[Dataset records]

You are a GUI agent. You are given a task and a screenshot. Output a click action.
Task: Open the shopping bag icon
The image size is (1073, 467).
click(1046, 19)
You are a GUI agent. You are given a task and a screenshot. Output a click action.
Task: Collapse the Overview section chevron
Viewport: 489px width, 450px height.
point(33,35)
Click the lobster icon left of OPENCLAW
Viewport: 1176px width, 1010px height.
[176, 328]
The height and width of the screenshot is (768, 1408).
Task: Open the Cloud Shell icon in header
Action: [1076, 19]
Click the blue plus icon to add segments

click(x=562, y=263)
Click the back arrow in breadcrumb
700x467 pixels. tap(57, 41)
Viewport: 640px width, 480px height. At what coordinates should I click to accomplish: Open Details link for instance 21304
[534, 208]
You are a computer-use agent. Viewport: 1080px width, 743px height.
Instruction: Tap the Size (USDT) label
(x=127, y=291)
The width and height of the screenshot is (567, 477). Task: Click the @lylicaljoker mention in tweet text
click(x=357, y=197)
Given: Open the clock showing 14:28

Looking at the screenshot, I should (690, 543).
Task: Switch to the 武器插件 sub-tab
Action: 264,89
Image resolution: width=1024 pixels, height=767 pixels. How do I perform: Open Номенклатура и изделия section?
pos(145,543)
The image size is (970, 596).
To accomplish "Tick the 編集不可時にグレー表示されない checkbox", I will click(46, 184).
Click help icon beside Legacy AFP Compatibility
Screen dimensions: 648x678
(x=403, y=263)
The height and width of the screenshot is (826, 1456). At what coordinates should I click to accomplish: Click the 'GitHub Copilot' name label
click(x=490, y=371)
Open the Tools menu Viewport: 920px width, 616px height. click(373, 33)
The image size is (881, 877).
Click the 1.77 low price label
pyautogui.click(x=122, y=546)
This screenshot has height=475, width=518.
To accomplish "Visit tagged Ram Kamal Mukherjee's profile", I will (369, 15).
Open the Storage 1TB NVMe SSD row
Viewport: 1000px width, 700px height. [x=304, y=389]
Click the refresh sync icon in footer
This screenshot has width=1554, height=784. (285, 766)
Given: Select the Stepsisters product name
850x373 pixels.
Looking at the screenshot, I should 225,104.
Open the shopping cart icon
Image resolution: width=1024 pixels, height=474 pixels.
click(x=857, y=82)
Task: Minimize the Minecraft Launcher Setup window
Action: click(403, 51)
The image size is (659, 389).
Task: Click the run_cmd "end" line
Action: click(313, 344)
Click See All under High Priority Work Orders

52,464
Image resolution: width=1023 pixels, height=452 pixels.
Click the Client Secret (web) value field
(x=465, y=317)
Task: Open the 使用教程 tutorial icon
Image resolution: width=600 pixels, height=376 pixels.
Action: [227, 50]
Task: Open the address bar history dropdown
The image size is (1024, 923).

__Requirement__: The data above needs to be retyped in full, exactly as given.

__Answer box__:
You are a GUI agent. You are given a task and a screenshot. Output a click action.
Task: Open the shopping bag icon
The image size is (1073, 467).
click(1046, 19)
You are a GUI agent. You are given a task and a screenshot. Output a click action.
Task: Collapse the Overview section chevron
Viewport: 489px width, 450px height.
point(33,35)
Click the lobster icon left of OPENCLAW
Viewport: 1176px width, 1010px height.
[176, 328]
The height and width of the screenshot is (768, 1408).
Task: Open the Cloud Shell icon in header
Action: [1076, 19]
Click the blue plus icon to add segments

click(x=562, y=263)
Click the back arrow in breadcrumb
700x467 pixels. tap(57, 41)
Viewport: 640px width, 480px height. At what coordinates should I click to accomplish: Open Details link for instance 21304
[534, 208]
You are a computer-use agent. Viewport: 1080px width, 743px height.
Instruction: Tap the Size (USDT) label
(x=127, y=291)
The width and height of the screenshot is (567, 477). Task: Click the @lylicaljoker mention in tweet text
click(x=357, y=197)
Given: Open the clock showing 14:28

Looking at the screenshot, I should (690, 543).
Task: Switch to the 武器插件 sub-tab
Action: 264,89
Image resolution: width=1024 pixels, height=767 pixels. How do I perform: Open Номенклатура и изделия section?
pos(145,543)
The image size is (970, 596).
To accomplish "Tick the 編集不可時にグレー表示されない checkbox", I will click(46, 184).
Click help icon beside Legacy AFP Compatibility
Screen dimensions: 648x678
(x=403, y=263)
The height and width of the screenshot is (826, 1456). At what coordinates should I click to accomplish: Click the 'GitHub Copilot' name label
click(x=490, y=371)
Open the Tools menu Viewport: 920px width, 616px height. click(373, 33)
The image size is (881, 877).
Click the 1.77 low price label
pyautogui.click(x=122, y=546)
This screenshot has height=475, width=518.
To accomplish "Visit tagged Ram Kamal Mukherjee's profile", I will (369, 15).
Open the Storage 1TB NVMe SSD row
Viewport: 1000px width, 700px height. [x=304, y=389]
Click the refresh sync icon in footer
This screenshot has width=1554, height=784. (285, 766)
Given: Select the Stepsisters product name
850x373 pixels.
Looking at the screenshot, I should 225,104.
Open the shopping cart icon
Image resolution: width=1024 pixels, height=474 pixels.
click(x=857, y=82)
Task: Minimize the Minecraft Launcher Setup window
Action: click(403, 51)
The image size is (659, 389).
Task: Click the run_cmd "end" line
Action: click(313, 344)
Click See All under High Priority Work Orders

52,464
Image resolution: width=1023 pixels, height=452 pixels.
Click the Client Secret (web) value field
(x=465, y=317)
Task: Open the 使用教程 tutorial icon
Image resolution: width=600 pixels, height=376 pixels.
Action: [227, 50]
Task: Open the address bar history dropdown
The image size is (1024, 923).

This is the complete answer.